REQUESTS →
a – Please translate this sentence from the article on world music below into Spanish: ‘“World music” is a horrible idea.’
b – According to the article on world music below, what is modern Angolan electronic music called?

TEXT PASSAGE →
▽

The New World Music: Raw Earth
“World music” is a horrible idea. It makes you think of corny CDs with “native” […]
The New World Music: Raw Earth
“World music” is a horrible idea. It makes you think of corny CDs with “native” […]
“World music” is a horrible idea. It makes you think of corny CDs with “native” drawings that are sold at the Nature Company; stuff to twirl around to at hippie festivals, songs that aging beardos play at dinner parties to seem well-traveled. The term itself is offensive, creating an artificial distance that places Western music on a pedestal, and music from “the rest of the world” into a bin labeled “exotic” or “outdated” or “unintelligible.”
But there’s a new musical Esperanto emerging, as technology makes it possible for musicians to collaborate across time zones and machines are manipulated to form a lexicon of rhythm and sound that’s at once globally understood and individual. Where the difference in structure and sonics between, say, a European orchestra and a “traditional” band from Angola might have once been too wide for the average ear to traverse, modern Angolan electronic music–kuduro–has elements in common with punk, deep tribal house, and even Daft Punk.

△

PROVIDED DATA →

▽

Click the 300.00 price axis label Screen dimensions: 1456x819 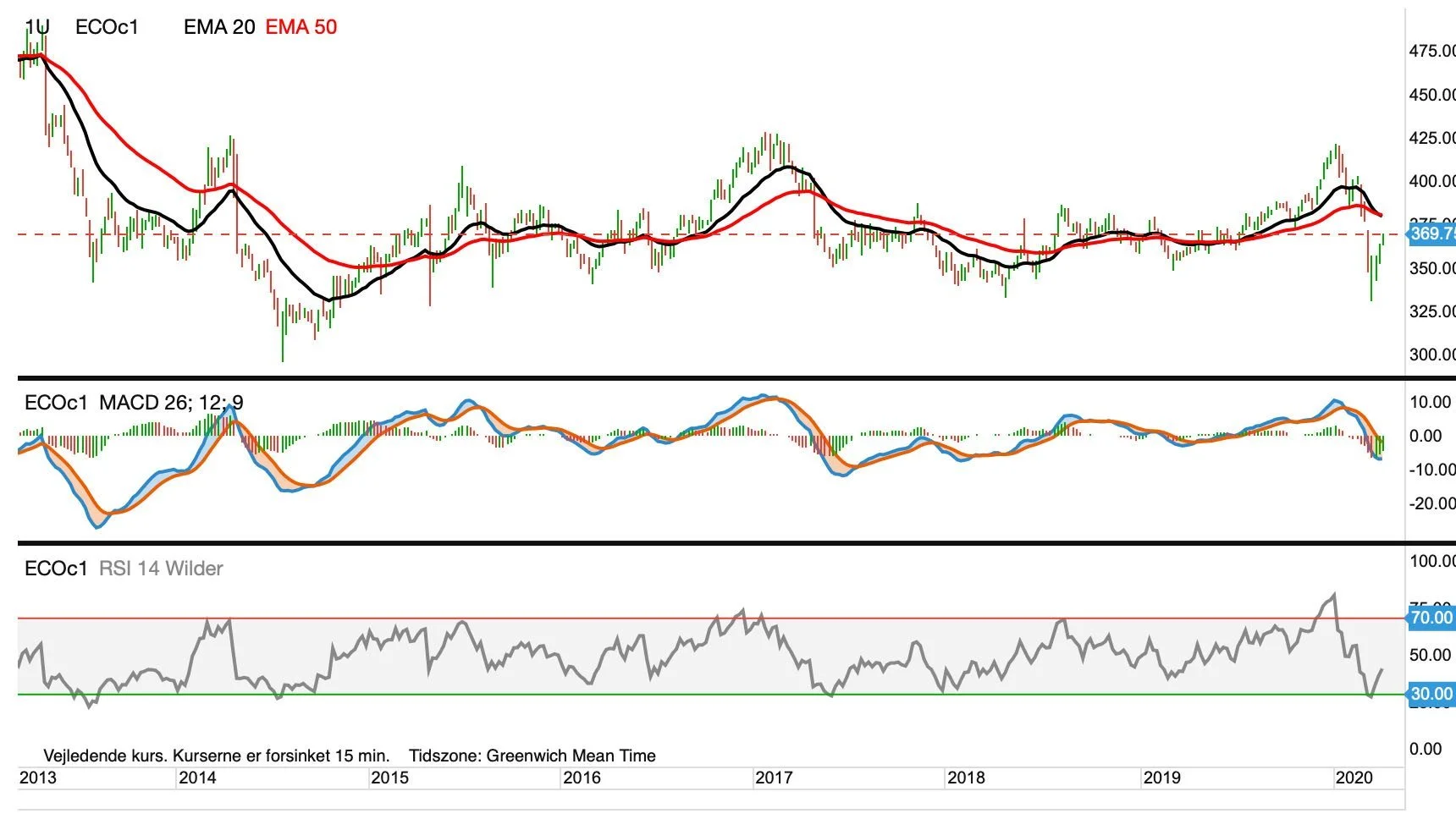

△

EXERCISE RESPONSES →
a – La «música del mundo» es una idea horrible.

b – Kuduro.